Yesterday Trump visited the region of Los Angeles County hammered by the climate change-induced wildfires as new wildfires raged in San Diego County.
"I don’t think we should give California anything until they let the water run down,” Trump said in an interview with Fox’s Sean Hannity on Wednesday, repeating agribusiness talking points — and showing his complete lack of the slightest knowledge about California water resources.
“President Trump’s threat to withhold wildfire aid from California unless the state releases more water from the Delta is a shameful political stunt that will threaten the safety and livelihood of millions of Californians,” said Caty Wagner, Sierra Club California Water Campaign Manager, in a statement. “This comes on the heels of Trump’s Executive Order urging agencies to route more water from the Sacramento-San Joaquin Delta, which would cause the unsustainable depletion of water from an already failing ecosystem to be used for mostly large-scale agricultural purposes.”
However, it is not just Trump who is pushing for more exports.

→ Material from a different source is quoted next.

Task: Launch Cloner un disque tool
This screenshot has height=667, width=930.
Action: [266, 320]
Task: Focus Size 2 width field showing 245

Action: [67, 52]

“Trump’s water policy is closely aligned with Governor Newsom’s, who wants to promote the $20 billion Delta Tunnel to draw even more water from the Delta. These policies would have severe consequences for local Delta communities, Tribes, fishermen, and endangered species,” Wagner argued.
“Sierra Club California strongly opposes Trump and Newsom’s environmentally destructive water policy, and we’ll be fighting to stop them in the courts and at the relevant state agencies. Sierra Club California and our allies will continue to push for adoption of local, sustainable water sources that will create shovel ready local jobs while protecting the Delta’s communities and threatened ecosystems,” she concluded.

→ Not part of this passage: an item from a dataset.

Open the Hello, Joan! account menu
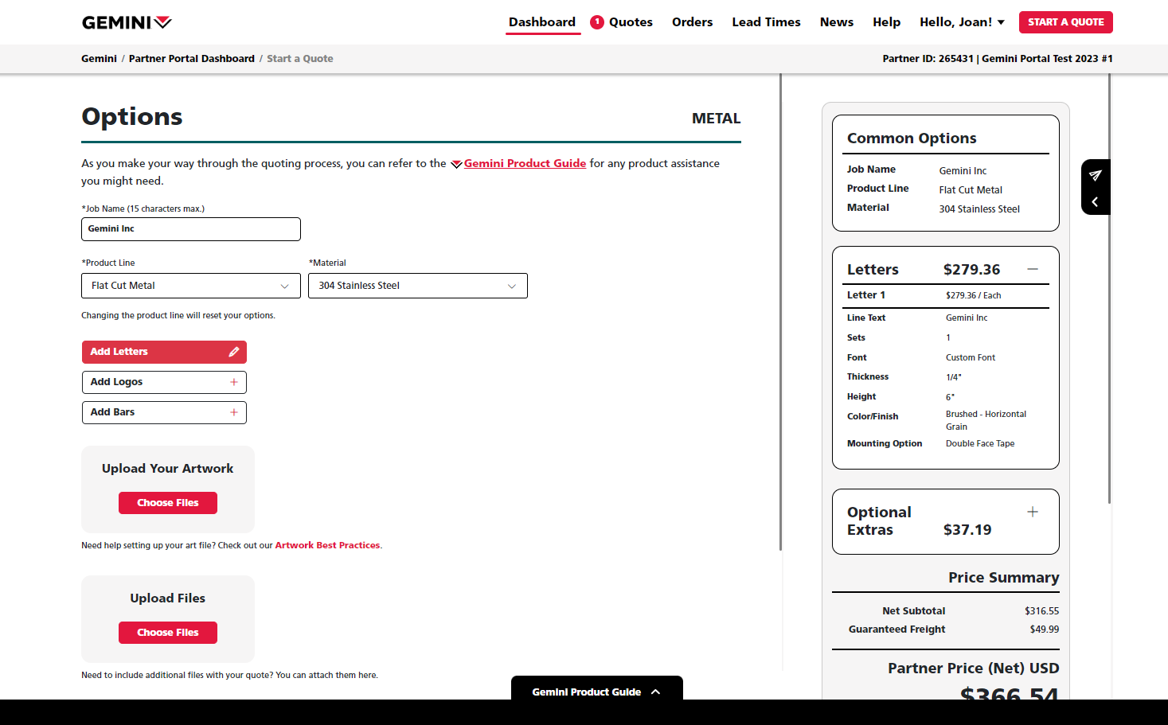The height and width of the screenshot is (725, 1168). [962, 22]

Trump issues executive order to shop more water to Big Ag
On Jan. 20, his first day in office for his second term, Trump issued an executive order entitled, “Putting People over Fish: Stopping Radical Environmentalism to Provide Water to Southern California,” repeating many of the falsehoods about California water and the Delta smelt that he stated in a post on Truth Social earlier this month.
”I hereby direct the Secretary of Commerce and Secretary of the Interior, in consultation with the heads of other departments and agencies of the United States as necessary, to immediately restart the work from my first Administration by the National Marine Fisheries Service, U.S. Fish and Wildlife Service, Bureau of Reclamation, and other agencies to route more water from the Sacramento-San Joaquin Delta to other parts of the state for use by the people there who desperately need a reliable water supply,” the order states.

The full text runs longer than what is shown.